# Information provided start
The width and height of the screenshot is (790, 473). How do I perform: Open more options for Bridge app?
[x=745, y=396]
# Information provided end
# Information provided start
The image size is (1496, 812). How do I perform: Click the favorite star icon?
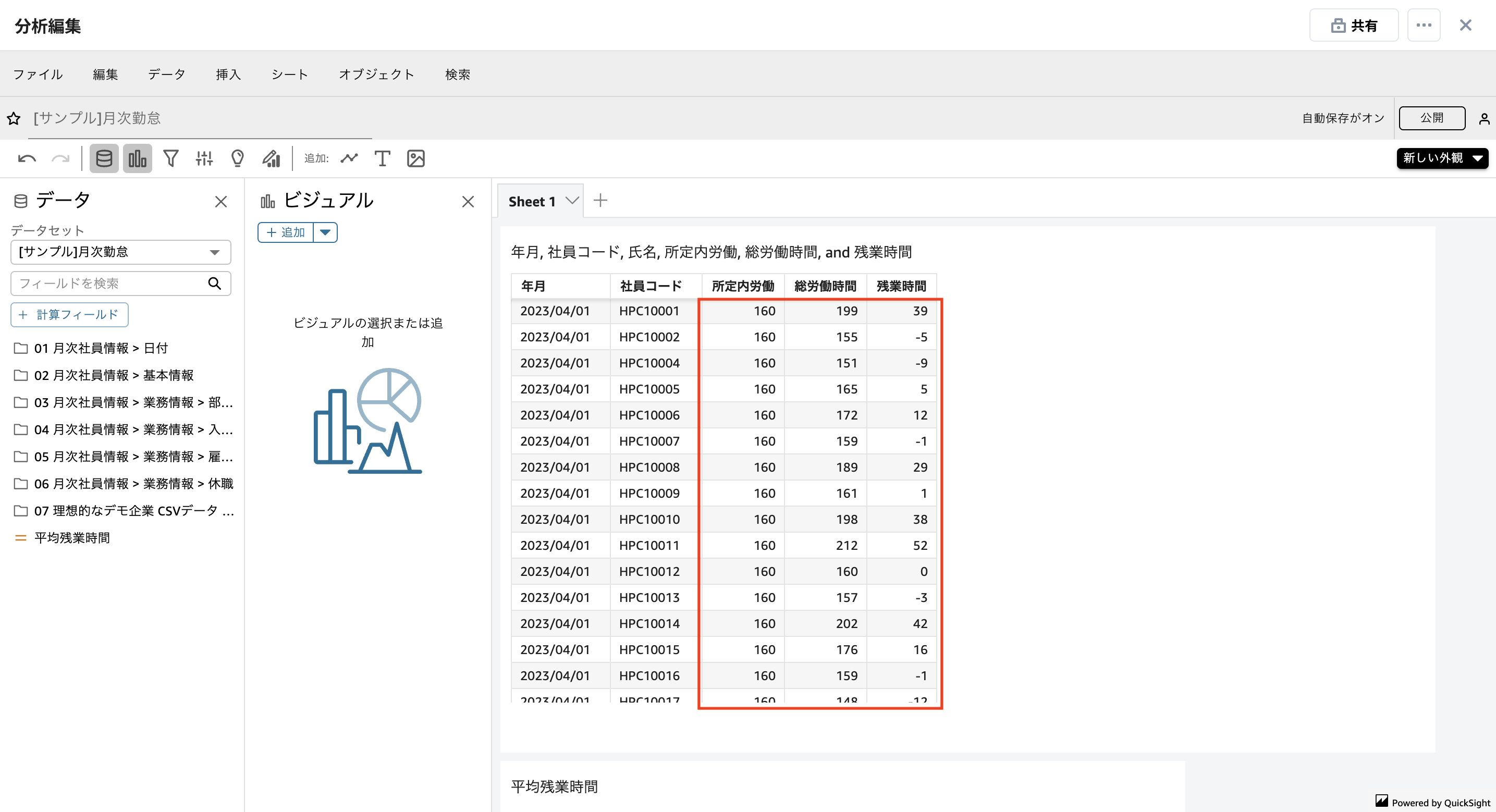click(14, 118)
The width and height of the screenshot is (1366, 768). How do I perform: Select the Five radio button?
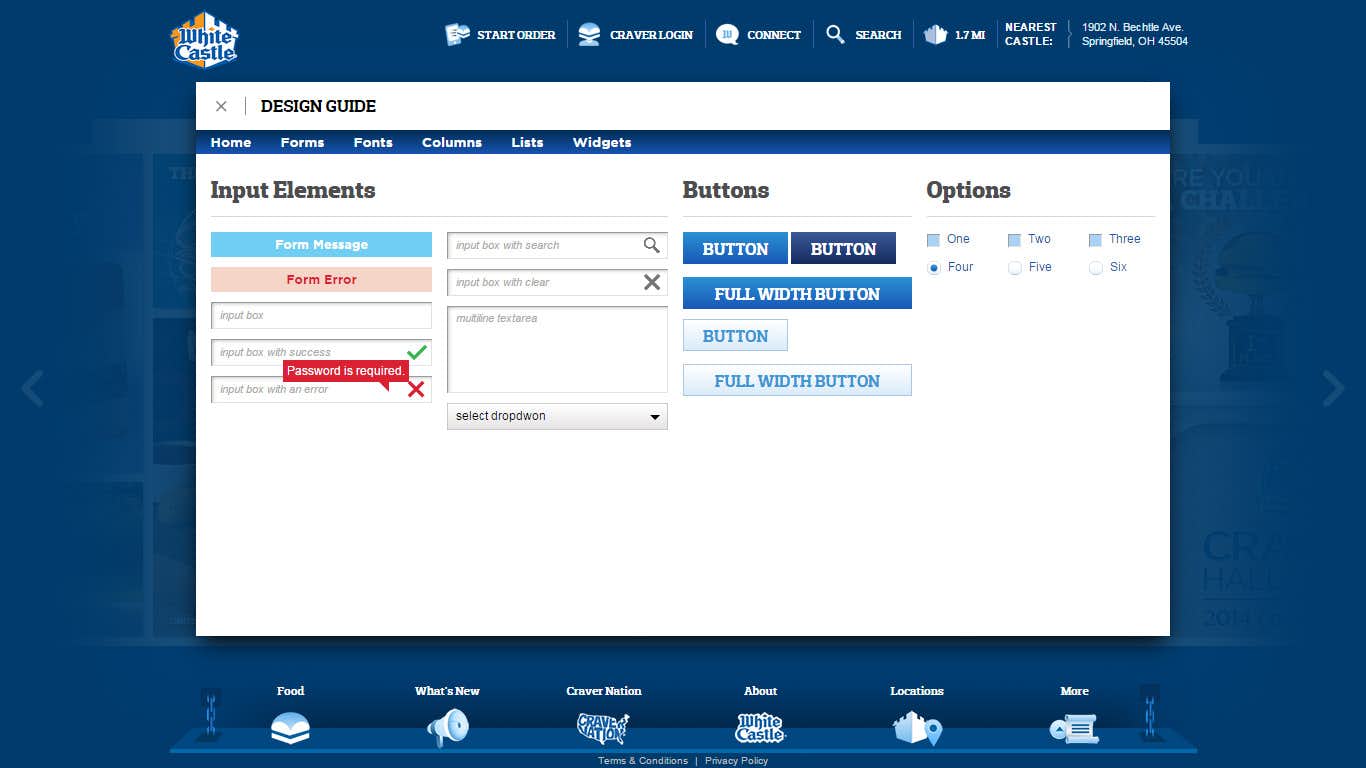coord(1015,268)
# Information provided end
# Information provided start
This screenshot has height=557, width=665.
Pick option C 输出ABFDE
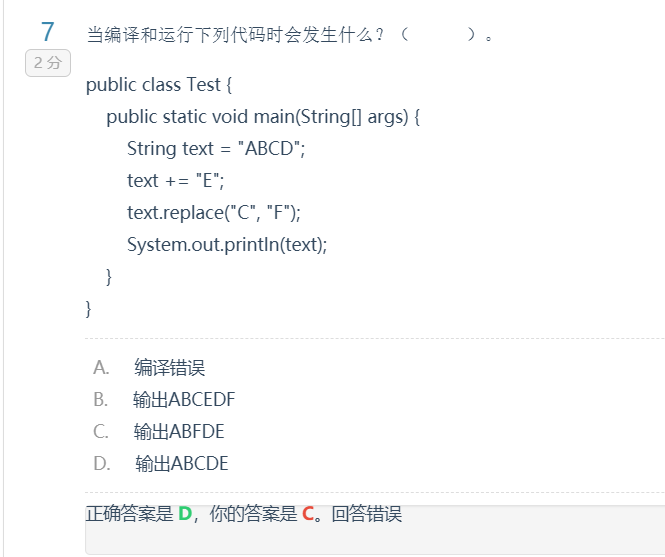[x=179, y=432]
# Information provided end
■ **What is expected**
Output the lines from the one containing "The width and height of the screenshot is (790, 473)." through the one containing "[x=745, y=396]", copied word for word.

■ **Response to the exercise**
The width and height of the screenshot is (790, 473). How do I perform: Open more options for Bridge app?
[x=745, y=396]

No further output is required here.